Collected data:
--

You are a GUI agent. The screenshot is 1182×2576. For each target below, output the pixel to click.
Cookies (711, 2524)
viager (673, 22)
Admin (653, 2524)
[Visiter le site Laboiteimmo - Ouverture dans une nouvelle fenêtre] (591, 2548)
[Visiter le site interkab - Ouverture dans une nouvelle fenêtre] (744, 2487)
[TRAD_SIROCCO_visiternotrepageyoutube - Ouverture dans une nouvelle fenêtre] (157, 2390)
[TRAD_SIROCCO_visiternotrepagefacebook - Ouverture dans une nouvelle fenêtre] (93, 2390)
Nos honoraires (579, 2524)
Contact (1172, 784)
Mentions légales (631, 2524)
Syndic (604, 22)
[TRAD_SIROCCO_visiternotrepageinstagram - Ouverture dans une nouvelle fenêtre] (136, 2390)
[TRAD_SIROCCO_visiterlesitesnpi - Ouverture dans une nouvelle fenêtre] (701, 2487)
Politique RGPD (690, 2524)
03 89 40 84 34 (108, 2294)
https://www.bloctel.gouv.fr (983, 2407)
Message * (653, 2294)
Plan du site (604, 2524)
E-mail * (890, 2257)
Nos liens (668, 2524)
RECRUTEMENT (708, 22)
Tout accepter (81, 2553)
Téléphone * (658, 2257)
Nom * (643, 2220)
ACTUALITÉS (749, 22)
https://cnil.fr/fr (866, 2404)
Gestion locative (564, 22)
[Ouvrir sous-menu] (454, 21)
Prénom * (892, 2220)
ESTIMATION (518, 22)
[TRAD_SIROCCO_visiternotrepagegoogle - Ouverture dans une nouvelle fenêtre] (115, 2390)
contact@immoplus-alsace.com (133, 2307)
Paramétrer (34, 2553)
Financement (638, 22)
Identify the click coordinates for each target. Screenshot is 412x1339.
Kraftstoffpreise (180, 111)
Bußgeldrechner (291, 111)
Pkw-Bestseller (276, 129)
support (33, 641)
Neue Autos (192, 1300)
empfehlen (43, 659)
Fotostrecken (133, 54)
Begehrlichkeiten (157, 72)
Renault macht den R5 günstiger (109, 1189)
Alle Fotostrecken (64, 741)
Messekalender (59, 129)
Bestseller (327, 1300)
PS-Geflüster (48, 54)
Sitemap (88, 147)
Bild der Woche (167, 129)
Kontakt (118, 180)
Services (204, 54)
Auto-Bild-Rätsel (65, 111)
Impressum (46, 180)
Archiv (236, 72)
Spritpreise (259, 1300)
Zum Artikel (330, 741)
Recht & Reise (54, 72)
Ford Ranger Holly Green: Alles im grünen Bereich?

--

What you are asked to do:
Lines containing the string "click" are the ones to copy from the entries above.

Worked solution:
You are a GUI agent. The screenshot is 1182×2576. For each target below, output the pixel to click.
Identify the click coordinates for each target. Screenshot is 412x1339.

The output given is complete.